• **PAGE TEXT**
########
Course Specification


Validation status Validated
Highest award Bachelor of Arts Level Honours
Possible interim awards
Total credits for course 480
Awarding institution London Metropolitan University
Teaching institutions London Metropolitan University
School School of Computing and Digital Media
Subject Area Creative Technologies and Digital Media
Attendance options
Option Minimum duration Maximum duration
Part-time 6 YEARS 8 YEARS
Full-time 4 YEARS 8 YEARS
Course leader  

About the course and its strategy towards teaching and learning and towards blended learning/e-learning

The BA Film and Television Studies (including foundation year) combines the theoretical, historical and cultural study of film and television with opportunities for practical and industry learning. Students explore a wide variety of theories, approaches, national cinemas and television industries, engaging in critical analysis of both text and context. The course provides students with a wide-ranging knowledge and understanding of the film and television industries and their global cultural significance. Practical skills of filmmaking and screenwriting are developed, as well as up-to-date industry knowledge. Students are able to gain transferrable skills throughout the course via student presentations, group work, research and coursework planning and practice-based assignments, as well as through the opportunity for work-related learning. The foundation year provides students with a broad range of learning in the media area as well as initial technical skills and study skills learning, providing foundational learning in preparation for level 4 study. Students will experience a structured route into higher education, allowing them to scaffold their learning through carefully graded (mostly coursework-based) assessments. The course shares a common level 4 with the BA Film and Television Production that covers both essential academic learning and audio-visual skills. Subsequently, students specialise in academic, historical and cultural analysis of film and television, while also continuing with some practical and industry-based learning. The course aims to combine all these elements to provide students with the academic, industry and practical knowledge, and an array of transferrable skills required for a career in the cultural industries.
########
• **STATED TASK A**
Copy the entries verbatim, from the line containing "father [855, 180]" through the line containing "pyautogui.click(x=217, y=913)", including both of those lines.

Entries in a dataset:
########
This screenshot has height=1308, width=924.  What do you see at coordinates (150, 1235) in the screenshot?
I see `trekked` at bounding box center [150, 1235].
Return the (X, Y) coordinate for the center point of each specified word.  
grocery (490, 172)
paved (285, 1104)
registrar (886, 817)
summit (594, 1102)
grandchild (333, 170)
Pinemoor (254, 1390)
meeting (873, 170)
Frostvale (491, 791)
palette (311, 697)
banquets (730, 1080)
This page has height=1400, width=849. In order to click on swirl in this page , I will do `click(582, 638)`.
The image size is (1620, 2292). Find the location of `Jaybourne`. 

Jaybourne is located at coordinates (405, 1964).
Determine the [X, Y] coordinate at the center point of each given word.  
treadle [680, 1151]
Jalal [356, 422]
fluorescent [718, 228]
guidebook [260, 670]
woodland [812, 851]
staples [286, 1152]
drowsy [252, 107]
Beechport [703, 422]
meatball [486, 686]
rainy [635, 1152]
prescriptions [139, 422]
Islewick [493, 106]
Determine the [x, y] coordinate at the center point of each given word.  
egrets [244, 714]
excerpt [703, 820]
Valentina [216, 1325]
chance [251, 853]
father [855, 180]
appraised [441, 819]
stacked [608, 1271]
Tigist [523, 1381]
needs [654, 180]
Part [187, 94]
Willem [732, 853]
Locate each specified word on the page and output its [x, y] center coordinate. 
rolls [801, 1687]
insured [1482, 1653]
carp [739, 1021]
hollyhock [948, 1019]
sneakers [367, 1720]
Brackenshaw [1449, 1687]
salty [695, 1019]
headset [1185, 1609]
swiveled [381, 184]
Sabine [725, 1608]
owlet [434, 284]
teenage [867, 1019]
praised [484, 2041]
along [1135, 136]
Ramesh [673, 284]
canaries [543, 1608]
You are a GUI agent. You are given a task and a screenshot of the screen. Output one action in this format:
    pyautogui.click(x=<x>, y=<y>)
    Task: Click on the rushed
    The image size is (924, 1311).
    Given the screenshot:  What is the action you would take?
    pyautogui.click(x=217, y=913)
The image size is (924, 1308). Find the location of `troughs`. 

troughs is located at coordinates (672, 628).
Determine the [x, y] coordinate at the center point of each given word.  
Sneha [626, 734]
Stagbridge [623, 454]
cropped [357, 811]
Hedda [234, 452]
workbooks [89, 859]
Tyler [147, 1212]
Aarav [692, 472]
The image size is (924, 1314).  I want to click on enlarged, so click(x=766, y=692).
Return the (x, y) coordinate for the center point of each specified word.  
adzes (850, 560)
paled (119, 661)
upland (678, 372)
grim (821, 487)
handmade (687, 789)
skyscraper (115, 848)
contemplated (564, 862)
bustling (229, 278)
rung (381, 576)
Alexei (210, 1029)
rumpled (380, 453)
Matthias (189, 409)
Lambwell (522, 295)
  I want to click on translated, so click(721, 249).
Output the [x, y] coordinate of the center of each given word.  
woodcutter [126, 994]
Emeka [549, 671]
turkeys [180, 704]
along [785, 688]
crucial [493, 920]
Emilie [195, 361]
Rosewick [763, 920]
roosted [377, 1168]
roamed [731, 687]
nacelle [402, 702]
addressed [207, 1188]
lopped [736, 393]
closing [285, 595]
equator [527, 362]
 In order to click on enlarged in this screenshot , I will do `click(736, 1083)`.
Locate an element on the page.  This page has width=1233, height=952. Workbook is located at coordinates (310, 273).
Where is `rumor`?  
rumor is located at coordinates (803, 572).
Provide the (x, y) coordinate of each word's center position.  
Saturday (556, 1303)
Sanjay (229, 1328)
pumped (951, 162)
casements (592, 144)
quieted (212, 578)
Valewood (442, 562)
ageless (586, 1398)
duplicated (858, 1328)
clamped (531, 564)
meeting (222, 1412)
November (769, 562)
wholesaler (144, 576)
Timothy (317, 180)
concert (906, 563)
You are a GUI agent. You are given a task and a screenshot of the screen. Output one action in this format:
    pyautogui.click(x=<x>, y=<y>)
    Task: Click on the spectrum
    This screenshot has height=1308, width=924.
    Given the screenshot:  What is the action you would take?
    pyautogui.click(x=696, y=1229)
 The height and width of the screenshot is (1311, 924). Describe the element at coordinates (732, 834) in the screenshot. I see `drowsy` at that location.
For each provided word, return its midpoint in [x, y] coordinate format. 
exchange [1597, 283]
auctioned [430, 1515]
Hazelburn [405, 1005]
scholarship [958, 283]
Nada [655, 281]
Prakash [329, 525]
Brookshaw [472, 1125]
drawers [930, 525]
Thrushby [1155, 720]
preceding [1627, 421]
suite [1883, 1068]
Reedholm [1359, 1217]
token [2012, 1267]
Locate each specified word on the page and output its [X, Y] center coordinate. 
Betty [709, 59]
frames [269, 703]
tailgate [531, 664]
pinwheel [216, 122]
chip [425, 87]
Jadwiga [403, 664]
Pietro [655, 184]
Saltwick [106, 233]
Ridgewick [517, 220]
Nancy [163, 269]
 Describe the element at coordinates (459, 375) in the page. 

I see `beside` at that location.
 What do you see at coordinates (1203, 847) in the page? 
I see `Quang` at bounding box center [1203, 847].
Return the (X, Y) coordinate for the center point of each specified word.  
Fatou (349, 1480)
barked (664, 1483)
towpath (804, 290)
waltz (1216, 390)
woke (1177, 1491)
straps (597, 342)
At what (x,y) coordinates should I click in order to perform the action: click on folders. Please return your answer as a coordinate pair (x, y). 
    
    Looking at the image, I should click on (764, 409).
########
• **STATED TASK B**
According to the course specification, what do students explore in the BA Film and Television Studies? List each item.

• **FULL RESPONSE A**
father [855, 180]
appraised [441, 819]
stacked [608, 1271]
Tigist [523, 1381]
needs [654, 180]
Part [187, 94]
Willem [732, 853]
Locate each specified word on the page and output its [x, y] center coordinate. 
rolls [801, 1687]
insured [1482, 1653]
carp [739, 1021]
hollyhock [948, 1019]
sneakers [367, 1720]
Brackenshaw [1449, 1687]
salty [695, 1019]
headset [1185, 1609]
swiveled [381, 184]
Sabine [725, 1608]
owlet [434, 284]
teenage [867, 1019]
praised [484, 2041]
along [1135, 136]
Ramesh [673, 284]
canaries [543, 1608]
You are a GUI agent. You are given a task and a screenshot of the screen. Output one action in this format:
    pyautogui.click(x=<x>, y=<y>)
    Task: Click on the rushed
    The image size is (924, 1311).
    Given the screenshot:  What is the action you would take?
    pyautogui.click(x=217, y=913)

• **FULL RESPONSE B**
- Theories
- Approaches
- National cinemas
- Television industries